Directions
Look through the records, and wherever the string "agent" turns up, copy out that line.

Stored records

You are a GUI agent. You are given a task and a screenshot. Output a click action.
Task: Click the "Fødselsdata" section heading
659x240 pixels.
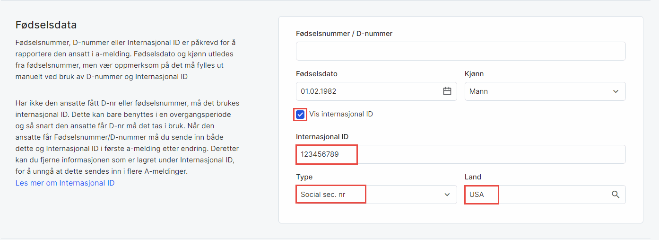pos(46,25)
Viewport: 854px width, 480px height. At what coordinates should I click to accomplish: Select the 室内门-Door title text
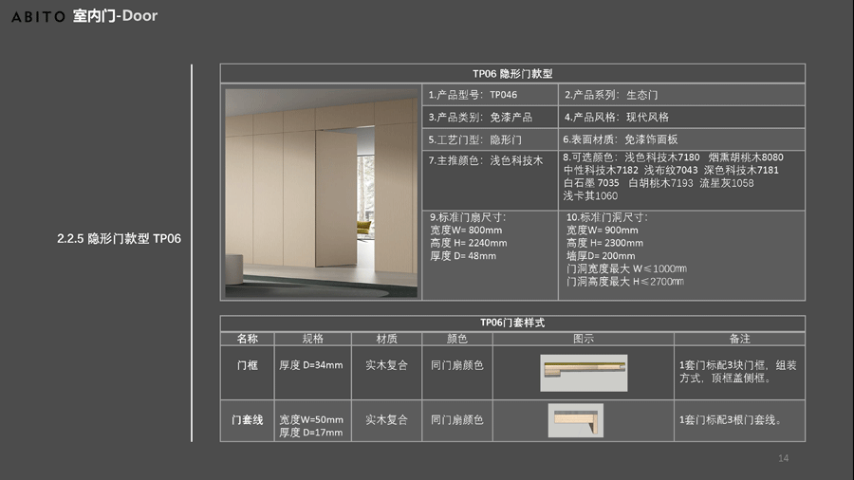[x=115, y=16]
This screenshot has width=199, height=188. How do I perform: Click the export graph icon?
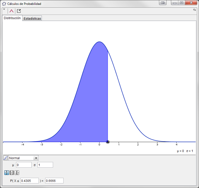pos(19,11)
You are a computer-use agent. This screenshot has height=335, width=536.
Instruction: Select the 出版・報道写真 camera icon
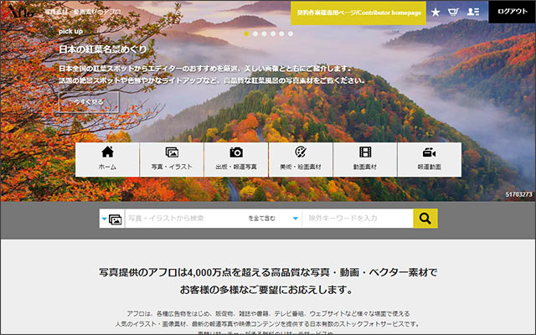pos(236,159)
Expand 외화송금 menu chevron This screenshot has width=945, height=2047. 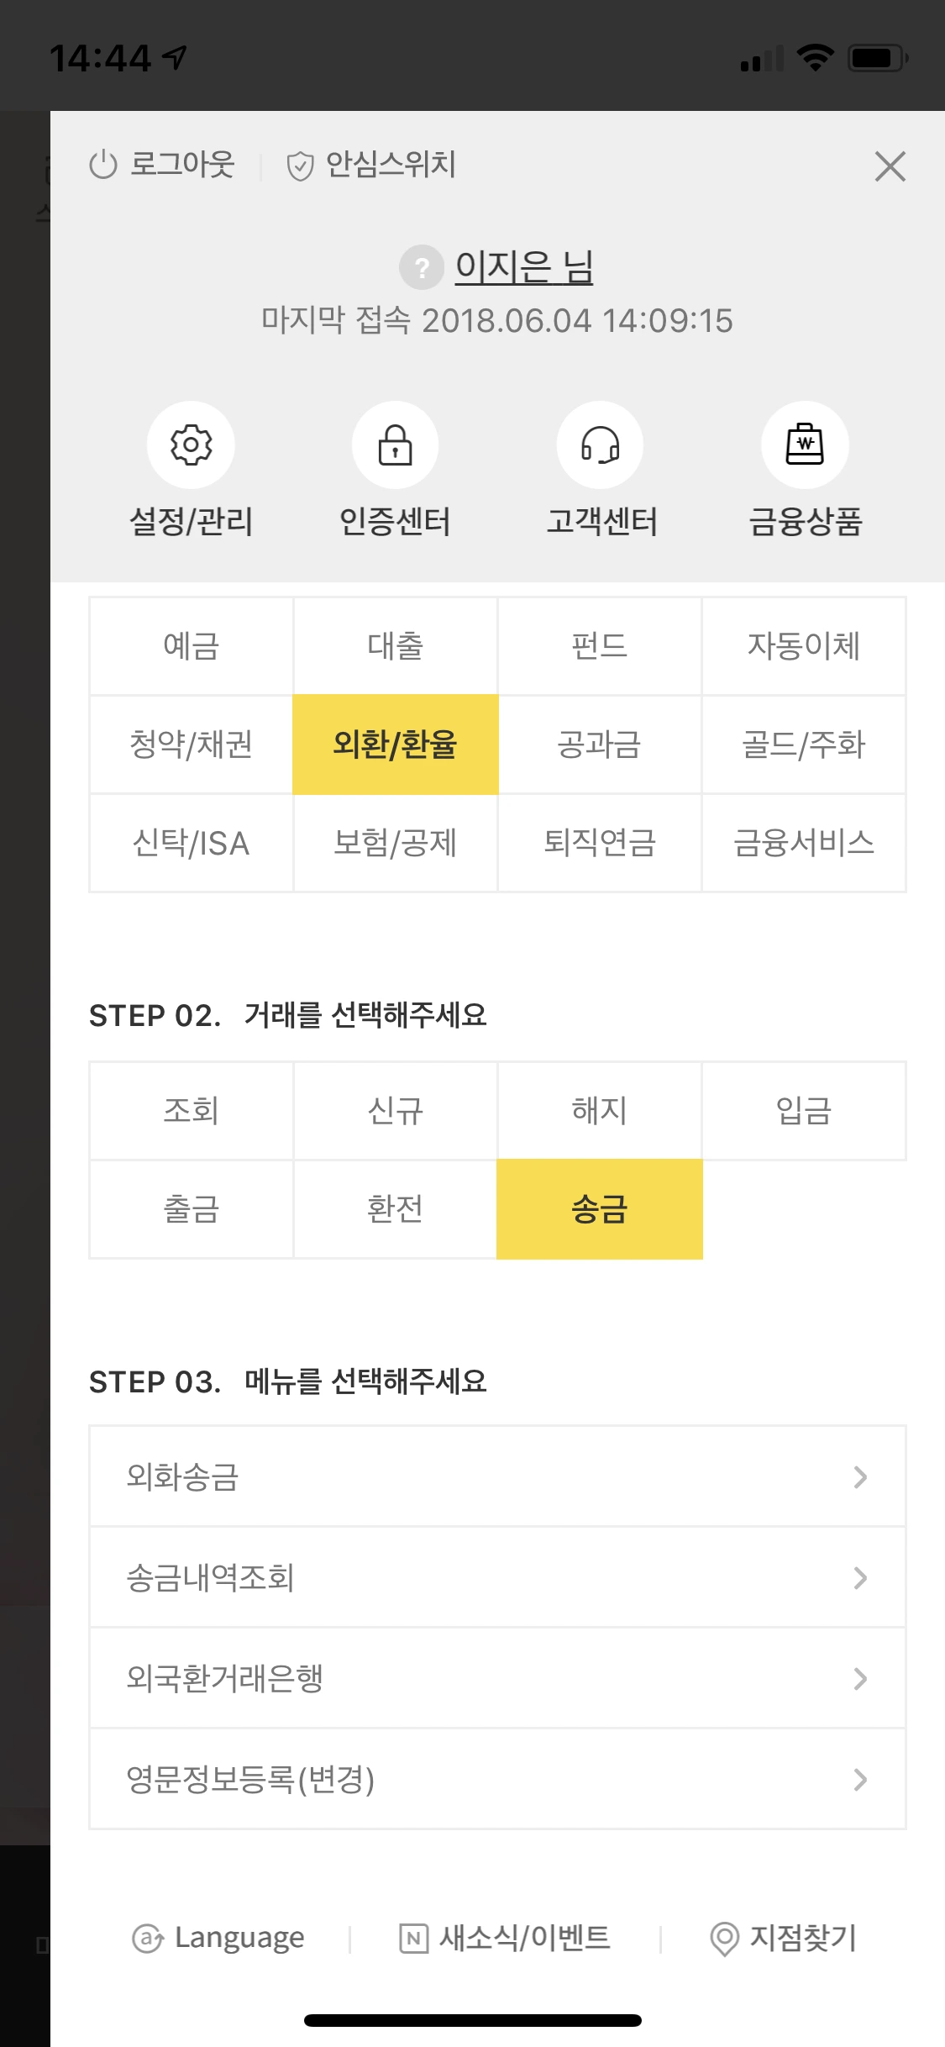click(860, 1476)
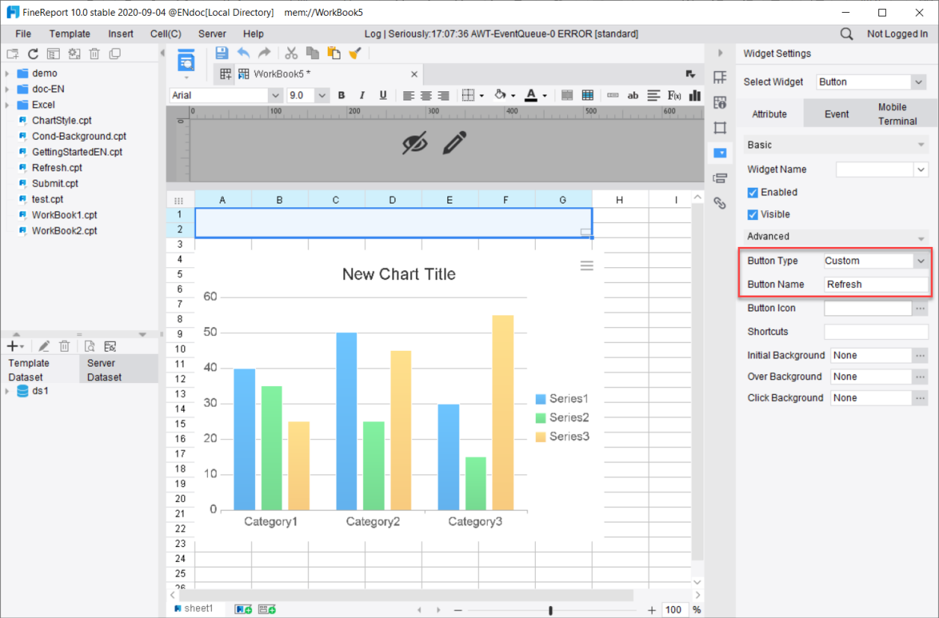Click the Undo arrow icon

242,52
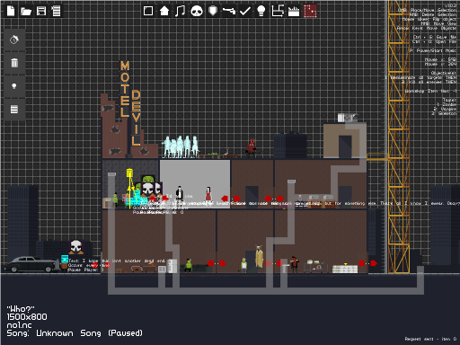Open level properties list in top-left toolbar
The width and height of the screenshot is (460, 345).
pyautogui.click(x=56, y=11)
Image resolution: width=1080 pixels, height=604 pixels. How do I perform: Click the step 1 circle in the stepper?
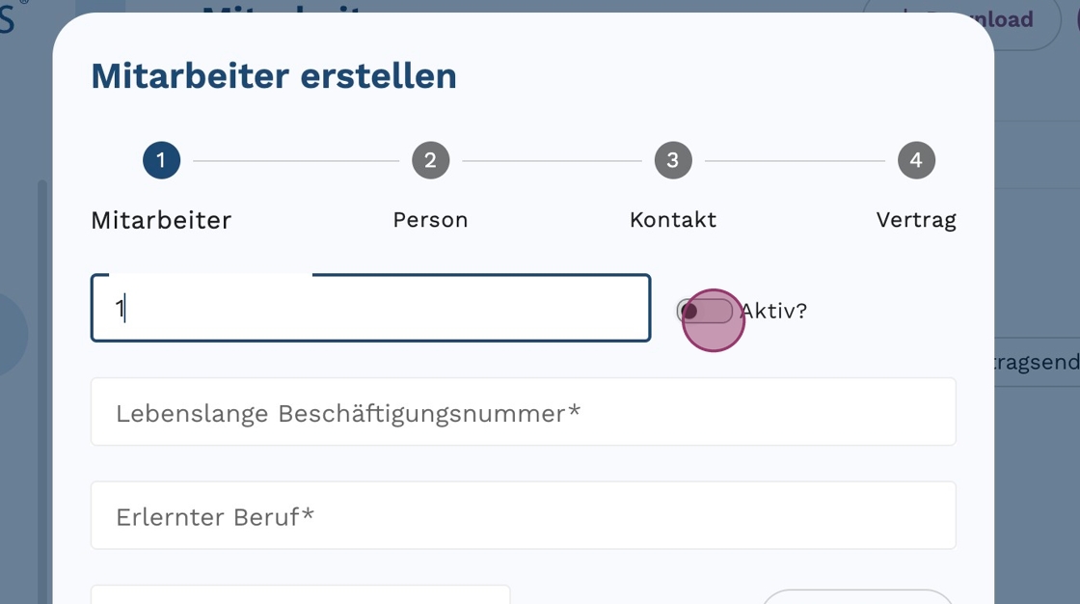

Answer section
You are a GUI agent. You are given a task and a screenshot. Output a click action.
You are a computer-use agent. This screenshot has height=335, width=536.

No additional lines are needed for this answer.